Do not copy the pictures. Write out the lines from the start of the entries through the line containing "You are a computer-use agent. Screen dimensions: 864x596".

Segment Open

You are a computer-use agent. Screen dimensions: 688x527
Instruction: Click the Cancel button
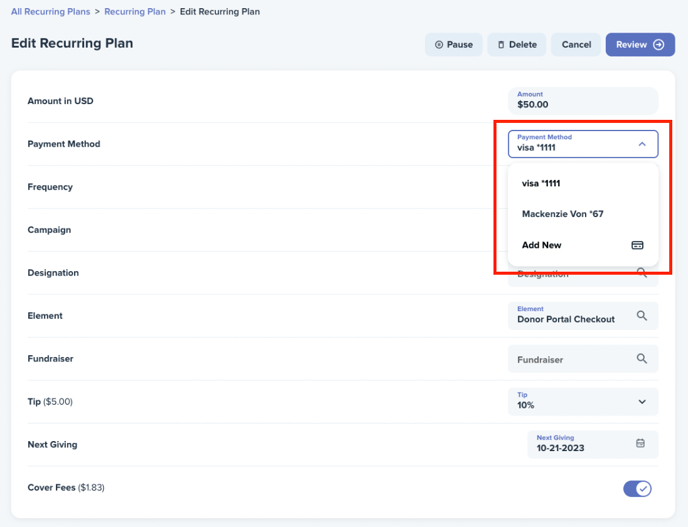(x=576, y=45)
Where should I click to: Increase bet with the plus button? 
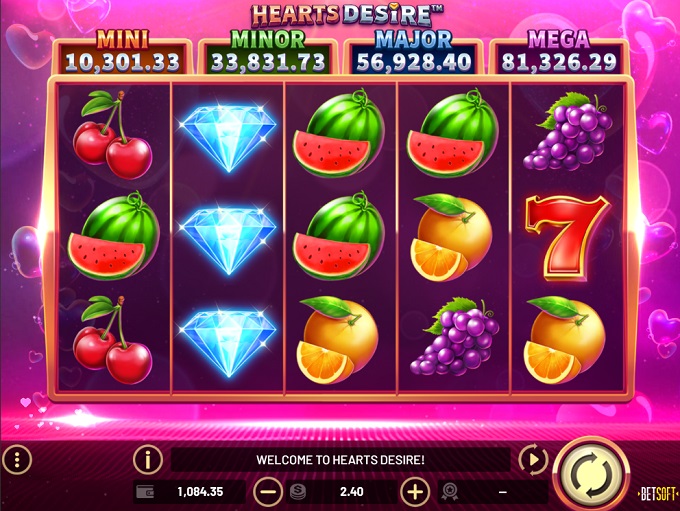[x=415, y=492]
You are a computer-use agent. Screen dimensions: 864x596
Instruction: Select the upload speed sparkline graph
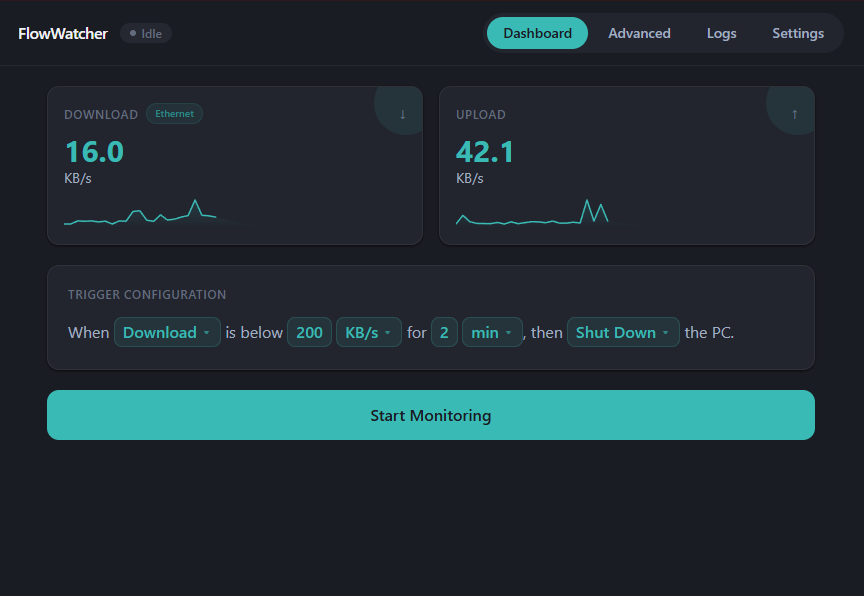click(x=533, y=210)
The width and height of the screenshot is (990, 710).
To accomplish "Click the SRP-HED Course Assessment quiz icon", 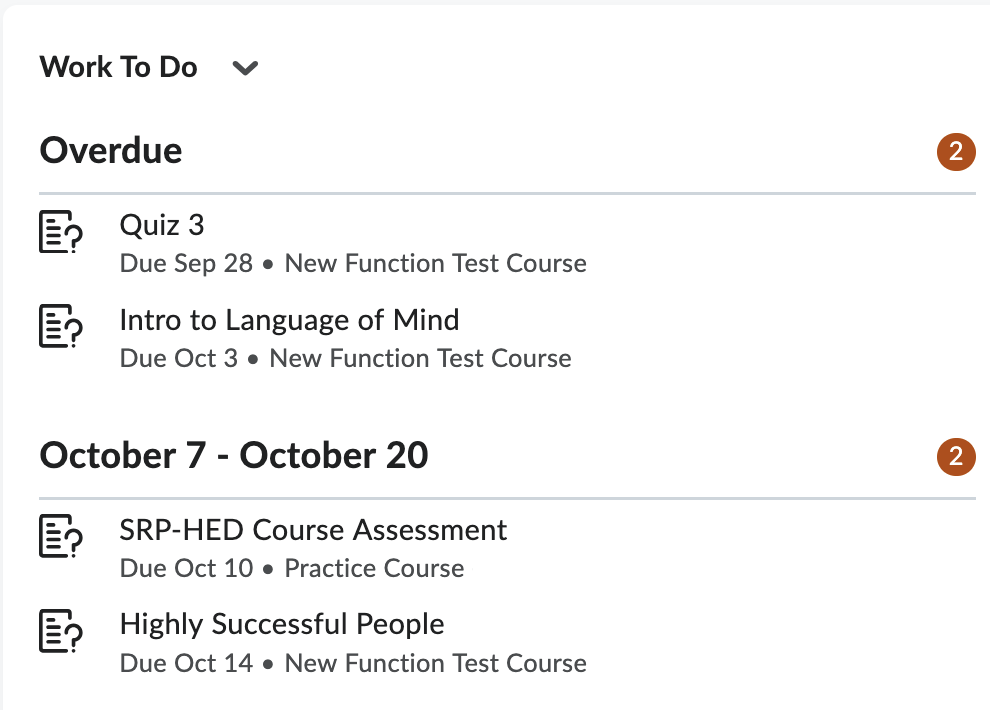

Segment Closed

Response to the task
You are a computer-use agent. Screen dimensions: 688x527
Instruction: Click the Cancel button
(x=576, y=45)
Where should I click to: Increase bet with the plus button? 
[x=415, y=492]
You are a computer-use agent. Screen dimensions: 864x596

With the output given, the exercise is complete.